Value them: Youth tell me that sometimes they feel like they are members-in-waiting, holding the place for their adult selves. They are secondary voices at annual meetings, or Christmas pageant performers. Don’t underestimate the power of engaged and energetic youth – even a small group of youth – to inspire the rest of us. To lead us forward in the gospel.
Teach them: It is not enough to say, “Do the right thing, be a good person.” That’s not where Jesus stopped the conversation. Jesus was a practical and strategic leader. Our youth want those same skills. It’s not useful to urge them to stand up to bullying, for instance, if we do not give them the steps to do so. Jesus, for instance, surrounded himself with the disciples, and as a group they spoke against what they knew was wrong in society. Our youth can learn do the same: to rally their friends to confront the bully. They can learn public speaking, how to foster positive mental health, how to manage their digital lives. In this way, the church takes on the responsibility of training the next generation of leaders – not just the next generation of Lutherans.
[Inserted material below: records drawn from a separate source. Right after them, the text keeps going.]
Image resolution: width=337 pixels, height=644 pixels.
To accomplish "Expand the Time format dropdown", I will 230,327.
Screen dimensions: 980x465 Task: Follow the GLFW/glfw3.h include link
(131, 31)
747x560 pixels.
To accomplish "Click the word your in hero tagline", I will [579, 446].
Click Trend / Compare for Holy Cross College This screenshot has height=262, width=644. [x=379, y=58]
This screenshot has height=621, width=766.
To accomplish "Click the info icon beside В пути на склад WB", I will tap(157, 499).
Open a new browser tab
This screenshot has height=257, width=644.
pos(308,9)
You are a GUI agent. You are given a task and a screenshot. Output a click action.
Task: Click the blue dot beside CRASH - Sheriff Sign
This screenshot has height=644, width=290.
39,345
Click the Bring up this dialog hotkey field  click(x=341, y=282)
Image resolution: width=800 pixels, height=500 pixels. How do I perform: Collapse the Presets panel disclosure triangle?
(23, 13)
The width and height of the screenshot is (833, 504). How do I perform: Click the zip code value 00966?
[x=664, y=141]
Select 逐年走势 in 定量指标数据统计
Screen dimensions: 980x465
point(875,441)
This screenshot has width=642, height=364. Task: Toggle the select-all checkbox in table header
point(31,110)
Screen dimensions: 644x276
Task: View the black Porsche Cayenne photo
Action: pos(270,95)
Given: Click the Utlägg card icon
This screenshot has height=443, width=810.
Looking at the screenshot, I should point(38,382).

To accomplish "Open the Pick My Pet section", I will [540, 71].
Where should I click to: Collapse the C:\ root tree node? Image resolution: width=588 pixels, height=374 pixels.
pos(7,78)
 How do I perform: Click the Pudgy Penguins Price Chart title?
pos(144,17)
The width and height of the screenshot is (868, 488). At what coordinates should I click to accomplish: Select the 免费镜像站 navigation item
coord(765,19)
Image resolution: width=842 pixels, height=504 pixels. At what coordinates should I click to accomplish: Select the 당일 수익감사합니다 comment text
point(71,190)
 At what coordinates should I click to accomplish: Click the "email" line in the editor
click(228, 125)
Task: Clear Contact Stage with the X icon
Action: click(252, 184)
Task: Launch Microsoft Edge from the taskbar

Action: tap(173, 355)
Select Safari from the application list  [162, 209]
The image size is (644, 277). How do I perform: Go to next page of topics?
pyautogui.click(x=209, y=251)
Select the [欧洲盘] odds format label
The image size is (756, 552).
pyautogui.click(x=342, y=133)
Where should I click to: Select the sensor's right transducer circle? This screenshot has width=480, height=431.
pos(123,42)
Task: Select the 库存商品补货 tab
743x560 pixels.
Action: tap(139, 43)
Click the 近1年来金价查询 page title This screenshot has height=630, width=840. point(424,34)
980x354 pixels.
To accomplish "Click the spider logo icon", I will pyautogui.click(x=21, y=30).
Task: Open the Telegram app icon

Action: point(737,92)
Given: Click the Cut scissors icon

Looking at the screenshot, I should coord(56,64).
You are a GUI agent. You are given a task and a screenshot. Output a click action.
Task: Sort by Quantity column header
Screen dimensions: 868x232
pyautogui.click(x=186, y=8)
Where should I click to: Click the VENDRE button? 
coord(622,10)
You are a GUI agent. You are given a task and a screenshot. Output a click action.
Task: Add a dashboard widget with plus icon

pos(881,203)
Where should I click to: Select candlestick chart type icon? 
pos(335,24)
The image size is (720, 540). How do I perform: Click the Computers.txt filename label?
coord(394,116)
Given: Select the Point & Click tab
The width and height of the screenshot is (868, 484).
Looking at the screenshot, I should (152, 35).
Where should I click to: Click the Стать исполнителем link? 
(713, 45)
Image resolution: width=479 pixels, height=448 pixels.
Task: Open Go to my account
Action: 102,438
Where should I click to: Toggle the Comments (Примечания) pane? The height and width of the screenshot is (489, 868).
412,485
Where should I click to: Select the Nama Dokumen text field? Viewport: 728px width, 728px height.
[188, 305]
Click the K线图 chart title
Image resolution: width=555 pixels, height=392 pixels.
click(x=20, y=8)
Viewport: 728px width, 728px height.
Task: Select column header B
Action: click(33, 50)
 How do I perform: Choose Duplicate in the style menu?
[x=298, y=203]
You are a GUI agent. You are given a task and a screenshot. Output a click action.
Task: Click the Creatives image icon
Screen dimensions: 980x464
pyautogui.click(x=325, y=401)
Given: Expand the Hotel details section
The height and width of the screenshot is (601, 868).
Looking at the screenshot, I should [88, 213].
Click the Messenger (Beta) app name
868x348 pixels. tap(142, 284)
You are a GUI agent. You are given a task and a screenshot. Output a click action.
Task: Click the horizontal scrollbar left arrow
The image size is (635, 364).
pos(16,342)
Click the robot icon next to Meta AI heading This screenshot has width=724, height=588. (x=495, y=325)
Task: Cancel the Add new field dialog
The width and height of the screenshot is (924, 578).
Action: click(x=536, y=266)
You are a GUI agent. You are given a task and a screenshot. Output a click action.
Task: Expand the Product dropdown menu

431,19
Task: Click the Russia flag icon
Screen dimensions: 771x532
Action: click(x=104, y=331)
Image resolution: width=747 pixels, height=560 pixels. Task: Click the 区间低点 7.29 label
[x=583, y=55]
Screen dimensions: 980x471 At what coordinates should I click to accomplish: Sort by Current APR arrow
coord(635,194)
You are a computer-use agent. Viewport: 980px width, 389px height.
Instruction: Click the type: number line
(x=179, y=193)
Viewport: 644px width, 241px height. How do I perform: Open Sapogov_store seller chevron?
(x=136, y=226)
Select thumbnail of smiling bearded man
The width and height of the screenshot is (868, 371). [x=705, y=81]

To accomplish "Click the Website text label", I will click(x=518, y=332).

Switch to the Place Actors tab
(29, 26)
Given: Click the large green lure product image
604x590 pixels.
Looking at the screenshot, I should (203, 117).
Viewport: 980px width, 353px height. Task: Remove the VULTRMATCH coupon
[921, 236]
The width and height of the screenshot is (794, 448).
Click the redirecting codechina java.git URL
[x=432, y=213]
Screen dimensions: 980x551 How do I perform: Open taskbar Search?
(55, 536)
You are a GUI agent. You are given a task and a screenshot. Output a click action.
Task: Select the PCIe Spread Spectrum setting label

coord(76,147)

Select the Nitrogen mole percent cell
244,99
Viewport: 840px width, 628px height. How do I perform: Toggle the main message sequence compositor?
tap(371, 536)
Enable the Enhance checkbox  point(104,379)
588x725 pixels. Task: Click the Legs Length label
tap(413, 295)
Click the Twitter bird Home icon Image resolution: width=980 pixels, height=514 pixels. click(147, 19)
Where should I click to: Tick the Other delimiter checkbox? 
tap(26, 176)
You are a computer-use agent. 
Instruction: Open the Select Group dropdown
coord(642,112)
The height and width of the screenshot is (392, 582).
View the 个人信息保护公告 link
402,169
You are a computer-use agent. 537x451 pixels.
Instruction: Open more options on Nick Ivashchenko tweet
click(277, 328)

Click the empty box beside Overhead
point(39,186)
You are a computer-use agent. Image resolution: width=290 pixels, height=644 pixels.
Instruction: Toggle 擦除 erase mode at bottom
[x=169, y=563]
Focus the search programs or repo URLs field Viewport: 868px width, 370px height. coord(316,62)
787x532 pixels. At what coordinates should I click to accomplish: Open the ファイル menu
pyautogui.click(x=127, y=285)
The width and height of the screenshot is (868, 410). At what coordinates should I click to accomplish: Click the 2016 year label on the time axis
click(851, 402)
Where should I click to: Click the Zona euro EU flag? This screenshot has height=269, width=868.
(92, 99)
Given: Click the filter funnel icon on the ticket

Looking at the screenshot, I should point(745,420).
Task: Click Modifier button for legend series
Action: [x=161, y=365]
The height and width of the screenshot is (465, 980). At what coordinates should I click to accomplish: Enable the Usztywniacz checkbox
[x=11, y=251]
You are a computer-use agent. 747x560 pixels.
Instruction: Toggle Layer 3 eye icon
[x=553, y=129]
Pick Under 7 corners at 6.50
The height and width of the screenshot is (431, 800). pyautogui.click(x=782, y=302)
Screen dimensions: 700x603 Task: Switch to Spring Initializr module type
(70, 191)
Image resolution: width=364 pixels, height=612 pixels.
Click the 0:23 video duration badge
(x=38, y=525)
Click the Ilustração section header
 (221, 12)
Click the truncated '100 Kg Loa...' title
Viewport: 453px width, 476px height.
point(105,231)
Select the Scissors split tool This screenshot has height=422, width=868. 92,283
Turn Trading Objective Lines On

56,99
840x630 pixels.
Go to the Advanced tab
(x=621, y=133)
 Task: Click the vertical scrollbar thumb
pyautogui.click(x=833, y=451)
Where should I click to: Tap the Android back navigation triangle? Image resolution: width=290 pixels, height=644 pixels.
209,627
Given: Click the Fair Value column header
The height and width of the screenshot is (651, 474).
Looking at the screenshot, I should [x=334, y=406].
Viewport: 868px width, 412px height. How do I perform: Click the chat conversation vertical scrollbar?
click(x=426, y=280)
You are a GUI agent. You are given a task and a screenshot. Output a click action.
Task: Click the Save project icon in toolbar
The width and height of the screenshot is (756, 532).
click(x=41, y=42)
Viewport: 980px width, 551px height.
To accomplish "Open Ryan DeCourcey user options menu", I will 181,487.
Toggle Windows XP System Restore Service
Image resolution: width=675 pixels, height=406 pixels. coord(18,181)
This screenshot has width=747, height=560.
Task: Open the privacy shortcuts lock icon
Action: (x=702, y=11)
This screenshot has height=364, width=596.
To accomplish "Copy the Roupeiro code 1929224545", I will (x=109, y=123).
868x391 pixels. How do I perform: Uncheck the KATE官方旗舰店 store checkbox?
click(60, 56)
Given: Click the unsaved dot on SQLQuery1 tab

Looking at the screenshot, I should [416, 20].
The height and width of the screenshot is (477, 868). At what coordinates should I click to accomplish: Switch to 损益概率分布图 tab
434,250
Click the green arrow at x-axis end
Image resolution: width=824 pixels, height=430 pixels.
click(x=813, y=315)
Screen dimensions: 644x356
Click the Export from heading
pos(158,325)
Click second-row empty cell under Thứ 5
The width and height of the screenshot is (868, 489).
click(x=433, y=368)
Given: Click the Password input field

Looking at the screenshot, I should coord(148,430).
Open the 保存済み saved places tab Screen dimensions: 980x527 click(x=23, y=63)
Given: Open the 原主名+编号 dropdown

Be as bold as a Flash Mob: Last year, the confirmation class at Saint John, Ottawa showed up unexpectedly at a senior’s residence and performed a play. It was their idea: a spontaneous gift to some lonely people who don’t see many youth. It was huge hit with the residents. This Fall a student ministry group at the University of Ottawa called Open Table have other plans: to go to the market and hand out pieces of pie to the homeless, just to brighten someones day. Our young people live in an age where time moves quickly, and they don’t want to sit around in committees all day. They want to be a part of something that makes the world a better place, one random act of generosity at a time.
Our young people travel effortlessly in a society where one well-placed tweet on Twitter or one strategic video on YouTube can make millions pay attention. They already recognize the power of a small group of risk-takers to move a crowd, to get everyone singing the Hallelujah chorus. It’s time we let them teach us. After all, it’s boring on the sidelines.